* _Records provided_:
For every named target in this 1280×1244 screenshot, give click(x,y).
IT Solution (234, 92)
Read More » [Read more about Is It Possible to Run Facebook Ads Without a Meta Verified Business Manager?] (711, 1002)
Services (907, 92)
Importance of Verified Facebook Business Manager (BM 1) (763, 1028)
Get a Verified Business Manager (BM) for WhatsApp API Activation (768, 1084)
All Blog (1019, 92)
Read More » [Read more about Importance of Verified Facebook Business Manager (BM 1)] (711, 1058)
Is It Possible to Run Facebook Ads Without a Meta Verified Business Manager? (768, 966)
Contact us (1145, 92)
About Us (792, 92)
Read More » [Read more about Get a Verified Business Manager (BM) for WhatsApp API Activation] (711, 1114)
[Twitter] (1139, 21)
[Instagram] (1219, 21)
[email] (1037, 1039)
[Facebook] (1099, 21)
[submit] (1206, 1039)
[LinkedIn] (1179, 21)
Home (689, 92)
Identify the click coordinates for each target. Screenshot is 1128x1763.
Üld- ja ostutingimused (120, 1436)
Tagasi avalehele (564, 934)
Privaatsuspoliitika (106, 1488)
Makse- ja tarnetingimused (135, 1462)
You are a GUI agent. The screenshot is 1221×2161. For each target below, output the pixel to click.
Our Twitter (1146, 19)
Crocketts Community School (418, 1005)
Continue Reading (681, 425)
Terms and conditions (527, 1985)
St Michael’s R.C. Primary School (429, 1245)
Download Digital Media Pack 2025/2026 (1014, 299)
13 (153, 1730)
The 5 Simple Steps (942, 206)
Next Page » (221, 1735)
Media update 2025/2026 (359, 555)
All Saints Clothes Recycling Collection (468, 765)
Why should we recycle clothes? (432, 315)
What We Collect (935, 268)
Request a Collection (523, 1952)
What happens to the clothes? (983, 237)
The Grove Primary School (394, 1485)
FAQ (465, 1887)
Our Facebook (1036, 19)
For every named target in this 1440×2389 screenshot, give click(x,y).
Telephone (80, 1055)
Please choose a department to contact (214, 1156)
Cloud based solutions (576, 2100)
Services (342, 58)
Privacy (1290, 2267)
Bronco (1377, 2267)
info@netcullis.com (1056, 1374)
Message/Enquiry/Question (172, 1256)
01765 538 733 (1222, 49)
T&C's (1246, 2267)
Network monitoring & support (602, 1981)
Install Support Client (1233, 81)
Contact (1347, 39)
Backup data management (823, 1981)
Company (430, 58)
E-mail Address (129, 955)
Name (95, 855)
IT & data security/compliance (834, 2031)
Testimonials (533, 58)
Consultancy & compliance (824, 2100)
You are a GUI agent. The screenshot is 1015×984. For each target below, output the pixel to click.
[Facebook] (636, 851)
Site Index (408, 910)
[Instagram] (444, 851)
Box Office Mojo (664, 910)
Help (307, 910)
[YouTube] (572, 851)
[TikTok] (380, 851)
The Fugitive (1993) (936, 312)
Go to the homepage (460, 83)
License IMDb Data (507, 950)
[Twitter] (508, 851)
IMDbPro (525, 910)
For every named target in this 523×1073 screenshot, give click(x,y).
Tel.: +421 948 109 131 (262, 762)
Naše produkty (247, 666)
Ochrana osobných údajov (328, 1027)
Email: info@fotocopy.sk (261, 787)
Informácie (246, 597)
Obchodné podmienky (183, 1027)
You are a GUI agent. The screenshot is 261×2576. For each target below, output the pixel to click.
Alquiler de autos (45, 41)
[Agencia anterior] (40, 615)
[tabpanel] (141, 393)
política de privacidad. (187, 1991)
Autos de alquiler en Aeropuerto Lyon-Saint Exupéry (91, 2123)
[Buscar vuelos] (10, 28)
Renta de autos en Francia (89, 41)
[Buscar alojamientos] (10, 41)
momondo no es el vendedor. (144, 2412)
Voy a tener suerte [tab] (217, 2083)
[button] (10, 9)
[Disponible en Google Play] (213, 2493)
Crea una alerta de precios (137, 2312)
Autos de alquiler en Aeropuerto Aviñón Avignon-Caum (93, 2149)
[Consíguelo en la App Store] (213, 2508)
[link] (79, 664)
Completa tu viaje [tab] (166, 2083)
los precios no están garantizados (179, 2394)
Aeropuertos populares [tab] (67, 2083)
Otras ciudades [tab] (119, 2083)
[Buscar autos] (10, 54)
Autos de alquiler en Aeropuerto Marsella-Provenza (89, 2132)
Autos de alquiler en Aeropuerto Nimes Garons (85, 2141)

* _Problem statement_: Retype the rows exactly as they appear, from the line that contains "Bronco (1377, 2267)" down to the line that contains "IMDbPro (525, 910)", with both of those lines included.

* _Exercise response_:
Bronco (1377, 2267)
info@netcullis.com (1056, 1374)
Message/Enquiry/Question (172, 1256)
01765 538 733 (1222, 49)
T&C's (1246, 2267)
Network monitoring & support (602, 1981)
Install Support Client (1233, 81)
Contact (1347, 39)
Backup data management (823, 1981)
Company (430, 58)
E-mail Address (129, 955)
Name (95, 855)
IT & data security/compliance (834, 2031)
Testimonials (533, 58)
Consultancy & compliance (824, 2100)
You are a GUI agent. The screenshot is 1015×984. For each target below, output the pixel to click.
[Facebook] (636, 851)
Site Index (408, 910)
[Instagram] (444, 851)
Box Office Mojo (664, 910)
Help (307, 910)
[YouTube] (572, 851)
[TikTok] (380, 851)
The Fugitive (1993) (936, 312)
Go to the homepage (460, 83)
License IMDb Data (507, 950)
[Twitter] (508, 851)
IMDbPro (525, 910)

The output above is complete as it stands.